So it's not "using graphs & such to program"

6 comments

Take this[1] for example. That's a regular Mathematica notebook. You can insert images (like drag & drop them from your desktop) directly into notebooks. It's actually very convenient for image processing. The same thing holds true for things like the graphical output of plotting functions, which retain their underlying vector data.

The symbolic paradigm isn't necessary for this, but it makes it easier. Implementation-wise these things requires less "special case-ing" than you would think because the symbolic paradigm in essence encourages your representations to be naked. Thus images, plots, etc are not "black box" items. They're structured data represented in the same language, but which the frontend happens to display in visual forms.

(Code itself is also data, except that if a symbol in the data has an associated transformation rule, that transformation rule is applied. This mechanism is how you make data do 'variables' and 'functions'. These variables and functions work more or less the same as they would in a common programming language, but the underlying mechanism is nothing but data transformations.)

[1] http://reference.wolfram.com/mathematica/ref/EdgeDetect.html

Mathematica is a good example of a symbolic language (can't get more symbolic than term rewriting), but he calls that....knowledge oriented or some other nonsense.
Mathematica[0] and The Wolfram Language[1] are two different things. The Wolfram Language is a sort of extension of their Wolfram Alpha service, which Wolfram itself describes as "Knowledge Based." Mathematica is still just Mathematica.

[0]http://www.wolfram.com/mathematica/

[1]https://www.wolfram.com/language/

No.

Mathematica is a commercial piece of desktop software that uses the Wolfram Language. Just like how RStudio uses R.

There are other product platforms (coming soon) that employ the Wolfram Language, both in cloud and desktop incarnations: http://www.wolframcloud.com/

I'm not great at following markitecture, but didn't Mathematica exist and have a language before this language was rebraded as the Wolfram Language? There is nothing really wrong with this, but its understandable that people might be confused about it right now.
That's right, and what seems to be confusing people is that the language underlying Mathematica-the-product was always, implicitly, "Mathematica".

We were a one-product company, and it didn't make sense to distinguish Mathematica-the-product and the language it ran.

The last time we'd tried to branch the underlying language off into its own thing was in the early nineties, where a certain intern by the name of Brin was in the middle of refactoring the code before he went off to do other things :).

My prediction is that the confusion will pass soon once we have these concrete products actually out in the world.

A new generation of people will be using and seeing the language for the first time. And they'll be doing stuff that old-school Mathematica-the-product (and most of its user base) would find quite alien.

Things like trying code out in online sandboxes, coding things in the cloud IDE (or locally, via Eclipse or "Wolfram Desktop"), deploying public APIs for other people to use, building websites totally within the language, doing internet-of-things type stuff, embedding chunks of WL code in Java or Python or whatever, writing natural language parsers on top of Alpha's technology, creating data science workflows, making private clouds, designing interactive visualizations, tweeting code at our executor-bot... and on and on...

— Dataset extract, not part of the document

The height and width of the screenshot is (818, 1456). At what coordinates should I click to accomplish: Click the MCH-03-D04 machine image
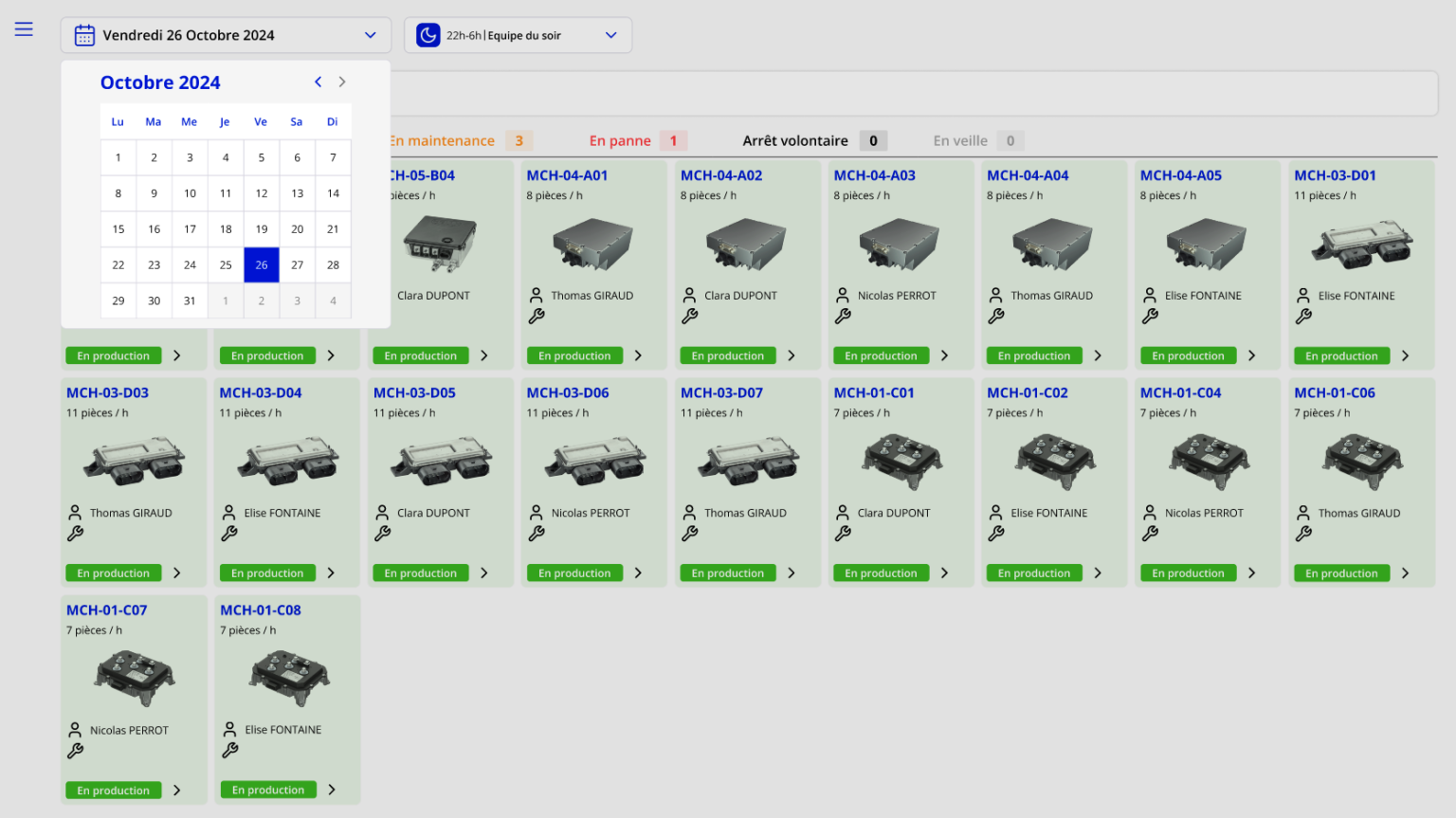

If you want concurrent by default, try an HDL. :)
I had the same thought. I find it odd he didn't mention them.
>parallel and concurrent are 2 different things

That should be an implementation detail as far as the programmer is concerned. And languages should strive for parallelism anyway, not merely concurrency.

The idea that parallel code is executed through a concurrency mechanism should be hidden, but it doesn't mean that the distinction between the two should be.

http://existentialtype.wordpress.com/2011/03/17/parallelism-... http://existentialtype.wordpress.com/2014/04/09/parallelism-...

Thanks for the feedback. I updated the post with notes that mention these corrections.